Failure to Ensure Call Light Accessibility and Proper Wheelchair Sizing
Penalty
Summary
Surveyors identified that the facility failed to follow its own policies to accommodate residents' needs by not ensuring that call lights were within reach for four residents and by not providing an appropriately sized wheelchair for another resident. Multiple observations revealed that call lights were either on the floor, at the foot of the bed, or otherwise out of reach for residents who required them to request assistance. In several cases, residents were unaware of the location of their call lights, and staff confirmed that the call lights should have been accessible but were not. Additionally, one resident's room was missing a second call light, and the call light system was observed to be malfunctioning, with the indicator light flashing but no sound being emitted.

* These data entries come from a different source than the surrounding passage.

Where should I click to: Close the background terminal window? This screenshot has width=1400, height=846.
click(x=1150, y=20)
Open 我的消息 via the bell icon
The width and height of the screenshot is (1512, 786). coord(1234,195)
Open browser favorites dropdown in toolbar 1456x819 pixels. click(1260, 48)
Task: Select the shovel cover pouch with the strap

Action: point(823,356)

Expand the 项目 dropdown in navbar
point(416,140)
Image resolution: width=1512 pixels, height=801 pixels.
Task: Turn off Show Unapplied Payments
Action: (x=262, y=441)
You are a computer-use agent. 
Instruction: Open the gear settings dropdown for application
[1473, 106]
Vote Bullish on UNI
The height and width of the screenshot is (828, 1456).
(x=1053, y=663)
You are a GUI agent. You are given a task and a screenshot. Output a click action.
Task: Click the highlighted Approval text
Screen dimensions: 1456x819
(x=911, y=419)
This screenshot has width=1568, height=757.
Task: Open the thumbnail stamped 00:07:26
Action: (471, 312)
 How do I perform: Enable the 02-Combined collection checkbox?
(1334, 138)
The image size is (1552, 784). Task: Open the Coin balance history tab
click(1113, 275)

The report details that staff, including CNAs and LPNs, were either unaware of the call light's location or acknowledged that the call light was not within reach, contrary to facility policy and individual care plans. The Director of Nursing confirmed that call lights are expected to be within reach and that failure to do so could prevent residents from calling for help. Care plans for the affected residents specifically required that call lights be accessible and that residents be encouraged to use them for assistance, but these interventions were not consistently implemented. In addition to the call light deficiencies, one resident reported discomfort and skin irritation due to being provided with a wheelchair that was too small, despite repeated requests for a larger one. The resident demonstrated that the wheelchair was causing pressure on the thighs, and both the DON and a nurse confirmed that the wheelchair was not properly fitted. The resident's care plan included interventions to prevent skin breakdown, but the lack of an appropriate wheelchair was not addressed.